| TRY IT |
Repeat the lines of the data exactly, from the first one through the one that contains "#Війна (100, 143)".
━━━━━ INFORMATION PROVIDED ━━━━━
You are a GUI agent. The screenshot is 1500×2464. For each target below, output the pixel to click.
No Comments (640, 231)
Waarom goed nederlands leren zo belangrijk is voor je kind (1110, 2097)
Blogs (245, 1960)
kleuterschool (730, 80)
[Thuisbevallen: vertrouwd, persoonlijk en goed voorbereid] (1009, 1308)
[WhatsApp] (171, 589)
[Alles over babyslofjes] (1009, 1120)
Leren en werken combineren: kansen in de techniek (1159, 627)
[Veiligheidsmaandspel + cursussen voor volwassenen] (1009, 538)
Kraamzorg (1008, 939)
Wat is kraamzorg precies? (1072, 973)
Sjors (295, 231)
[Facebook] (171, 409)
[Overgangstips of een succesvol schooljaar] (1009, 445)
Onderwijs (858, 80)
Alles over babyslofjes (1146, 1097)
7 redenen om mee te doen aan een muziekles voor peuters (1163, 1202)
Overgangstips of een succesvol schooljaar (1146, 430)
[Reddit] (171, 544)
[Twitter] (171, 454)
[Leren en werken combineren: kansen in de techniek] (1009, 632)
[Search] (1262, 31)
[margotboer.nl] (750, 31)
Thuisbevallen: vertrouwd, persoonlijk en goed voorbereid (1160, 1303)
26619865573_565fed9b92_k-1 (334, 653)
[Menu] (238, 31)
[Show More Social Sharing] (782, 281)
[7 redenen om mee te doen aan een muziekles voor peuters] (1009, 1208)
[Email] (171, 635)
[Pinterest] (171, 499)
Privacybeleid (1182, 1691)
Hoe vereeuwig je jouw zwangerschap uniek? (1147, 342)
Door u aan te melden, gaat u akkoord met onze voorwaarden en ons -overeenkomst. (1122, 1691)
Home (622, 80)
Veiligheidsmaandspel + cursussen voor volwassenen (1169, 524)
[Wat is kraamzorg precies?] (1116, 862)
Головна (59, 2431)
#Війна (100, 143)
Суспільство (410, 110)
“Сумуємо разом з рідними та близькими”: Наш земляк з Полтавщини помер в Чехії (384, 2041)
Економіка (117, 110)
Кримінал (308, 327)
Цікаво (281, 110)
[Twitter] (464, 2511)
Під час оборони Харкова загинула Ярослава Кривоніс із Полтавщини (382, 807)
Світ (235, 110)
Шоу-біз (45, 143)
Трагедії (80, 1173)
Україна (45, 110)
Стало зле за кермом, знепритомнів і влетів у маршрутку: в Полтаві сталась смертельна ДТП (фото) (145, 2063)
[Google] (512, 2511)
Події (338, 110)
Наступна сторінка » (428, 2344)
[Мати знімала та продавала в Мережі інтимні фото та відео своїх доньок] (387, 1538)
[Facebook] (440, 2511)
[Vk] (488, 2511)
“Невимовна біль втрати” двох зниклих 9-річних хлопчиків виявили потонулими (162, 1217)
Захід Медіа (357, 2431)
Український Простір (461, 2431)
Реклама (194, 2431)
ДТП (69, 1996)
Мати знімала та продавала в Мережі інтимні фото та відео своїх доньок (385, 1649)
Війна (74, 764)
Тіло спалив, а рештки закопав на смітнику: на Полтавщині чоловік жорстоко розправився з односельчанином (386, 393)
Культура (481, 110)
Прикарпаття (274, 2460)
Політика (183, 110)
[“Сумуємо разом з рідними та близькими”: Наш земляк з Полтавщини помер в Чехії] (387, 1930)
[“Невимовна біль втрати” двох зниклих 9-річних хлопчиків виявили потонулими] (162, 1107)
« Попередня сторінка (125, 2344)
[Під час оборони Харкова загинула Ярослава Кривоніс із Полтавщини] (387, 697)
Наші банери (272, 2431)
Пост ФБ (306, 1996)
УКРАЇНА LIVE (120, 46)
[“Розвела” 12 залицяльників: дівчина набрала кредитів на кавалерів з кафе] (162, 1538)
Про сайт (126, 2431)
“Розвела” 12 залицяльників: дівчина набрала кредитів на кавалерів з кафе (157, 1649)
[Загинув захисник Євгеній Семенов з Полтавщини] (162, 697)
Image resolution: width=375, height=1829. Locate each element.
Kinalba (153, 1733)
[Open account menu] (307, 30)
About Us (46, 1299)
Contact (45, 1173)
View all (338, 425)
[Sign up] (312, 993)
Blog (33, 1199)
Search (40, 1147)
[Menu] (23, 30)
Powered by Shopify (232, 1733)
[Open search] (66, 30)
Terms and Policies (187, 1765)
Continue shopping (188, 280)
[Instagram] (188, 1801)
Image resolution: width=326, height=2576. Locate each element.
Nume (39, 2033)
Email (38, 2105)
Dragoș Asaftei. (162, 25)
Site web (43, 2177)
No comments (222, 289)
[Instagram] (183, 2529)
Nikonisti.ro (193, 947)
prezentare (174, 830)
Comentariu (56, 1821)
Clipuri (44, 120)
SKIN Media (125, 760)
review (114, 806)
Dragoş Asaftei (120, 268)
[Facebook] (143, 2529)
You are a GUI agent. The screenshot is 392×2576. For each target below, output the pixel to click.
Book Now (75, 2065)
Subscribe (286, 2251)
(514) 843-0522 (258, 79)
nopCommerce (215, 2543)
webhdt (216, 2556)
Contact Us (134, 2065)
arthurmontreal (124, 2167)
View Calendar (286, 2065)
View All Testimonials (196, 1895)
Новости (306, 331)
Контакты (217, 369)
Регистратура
━━━━━
| EXERCISE RESPONSE |
You are a GUI agent. The screenshot is 1500×2464. For each target below, output the pixel to click.
No Comments (640, 231)
Waarom goed nederlands leren zo belangrijk is voor je kind (1110, 2097)
Blogs (245, 1960)
kleuterschool (730, 80)
[Thuisbevallen: vertrouwd, persoonlijk en goed voorbereid] (1009, 1308)
[WhatsApp] (171, 589)
[Alles over babyslofjes] (1009, 1120)
Leren en werken combineren: kansen in de techniek (1159, 627)
[Veiligheidsmaandspel + cursussen voor volwassenen] (1009, 538)
Kraamzorg (1008, 939)
Wat is kraamzorg precies? (1072, 973)
Sjors (295, 231)
[Facebook] (171, 409)
[Overgangstips of een succesvol schooljaar] (1009, 445)
Onderwijs (858, 80)
Alles over babyslofjes (1146, 1097)
7 redenen om mee te doen aan een muziekles voor peuters (1163, 1202)
Overgangstips of een succesvol schooljaar (1146, 430)
[Reddit] (171, 544)
[Twitter] (171, 454)
[Leren en werken combineren: kansen in de techniek] (1009, 632)
[Search] (1262, 31)
[margotboer.nl] (750, 31)
Thuisbevallen: vertrouwd, persoonlijk en goed voorbereid (1160, 1303)
26619865573_565fed9b92_k-1 (334, 653)
[Menu] (238, 31)
[Show More Social Sharing] (782, 281)
[7 redenen om mee te doen aan een muziekles voor peuters] (1009, 1208)
[Email] (171, 635)
[Pinterest] (171, 499)
Privacybeleid (1182, 1691)
Hoe vereeuwig je jouw zwangerschap uniek? (1147, 342)
Door u aan te melden, gaat u akkoord met onze voorwaarden en ons -overeenkomst. (1122, 1691)
Home (622, 80)
Veiligheidsmaandspel + cursussen voor volwassenen (1169, 524)
[Wat is kraamzorg precies?] (1116, 862)
Головна (59, 2431)
#Війна (100, 143)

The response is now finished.